Il n'y avait qu'une explication. Ils savaient. Il était vrai que Sirius était l'une de leur priorité, étant un traître à son sang, issu qui plus est de la noble et toujours pure maison des Black. Mais jamais cela n'avait suscité un tel acharnement, un tel déversement de haine.

Dumbledore était venu en parler avec Lily et James le week-end dernier. Aucune forme de torture ne pouvait contraindre le Gardien à révéler son secret, mais la mort levait immédiatement le sort. C'était la raison pour laquelle seuls James et Lily avaient eu droit à ce traitement de faveur. On ne pouvait pas se permettre de tous dépendre les uns des autres. Il ne fallait pas que la mort de l'un des membres aient des répercussions encore plus fortes sur d'autres. Et puis, il y avait toujours cette question d'espion.

- Je m'inquiète, confia Lily à James un soir.

Il leva les yeux du journal, lequel ne lui apportait de toute façon aucun réconfort, et alla s'asseoir sur le canapé à côté de sa femme.

- Et pour quoi t'inquiètes-tu ? demanda-t-il en lui serrant la main.

- Avant tout, pour Harry. Pour nos amis. Pour le monde. Il suffit de voir les nouvelles. A quand remonte la dernière édition sans mention d'un meurtre ? Cela ne va-t-il jamais finir ? Est-il seulement possible qu'il existe une fin à ceci ? Nombreux sont ceux qui ont tenté de le tuer… Il n'est pas humain, James. Il n'est pas humain. Aucun être humain ne peut tuer un bébé, un enfant innocent.

- Harry ne mourra pas, lui promit James. Nombreux sont ceux qui le protégeront si nous venions à disparaître. Sirius, Peter, Dumbledore…

- Remus, ajouta Lily en reniflant.

James préféra ignorer ce qu'elle venait de dire.

- Je voudrais sortir d'ici, et aller les assassiner tous, un par un, lentement, dit-il à voix basse. Les faire souffrir, et voir la mort dans leurs yeux. Pour ce qu'ils ont fait, et ce qu'ils ont l'intention de faire. Mais je ne peux pas ! ajouta-t-il violemment. Je dois rester cloîtré ici, à attendre que les autres s'occupent de moi et fassent tout à ma place, y compris protéger ma femme, mon fils !
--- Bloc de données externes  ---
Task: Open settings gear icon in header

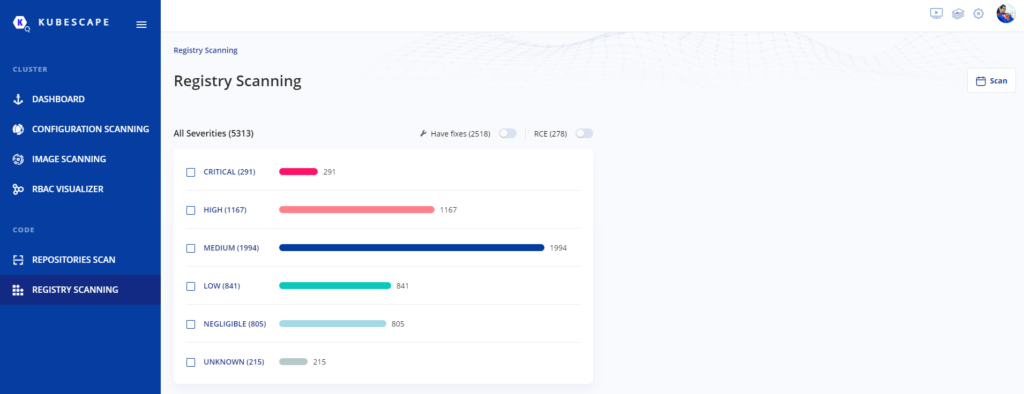Action: [978, 14]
- Qu'allons-nous devenir, James ? demanda Lily d'une voix suppliante. Qu'allons-nous devenir ? Nous ne pouvons pas vivre ainsi pour toujours… Regarde les tensions qui surgissent entre nous ! C'est malsain de rester aussi longtemps enfermés, en sachant que nos amis meurent, et que nous ne pouvons rien faire… Mais je pourrais m'habituer à ça. Je le pourrais si…

Elle fit une pause, reprit son souffle, et poursuivit plus doucement :

- Nous allons mourir, n'est-ce pas ? C'est l'unique solution. Nous finirons par mourir. Personne ne lui résiste. Ce n'est qu'une question de temps. J'aimerais juste… j'aimerais avoir la certitude que Harry s'en sortira. Qu'il ira bien. Je l'aime plus que tout, James. Je mourrais dix, cent, mille fois pour lui, comme j'ai déjà failli le faire pour toi. Je veux simplement qu'il aille bien. Et je mourrais tout de suite si cela pouvait le permettre.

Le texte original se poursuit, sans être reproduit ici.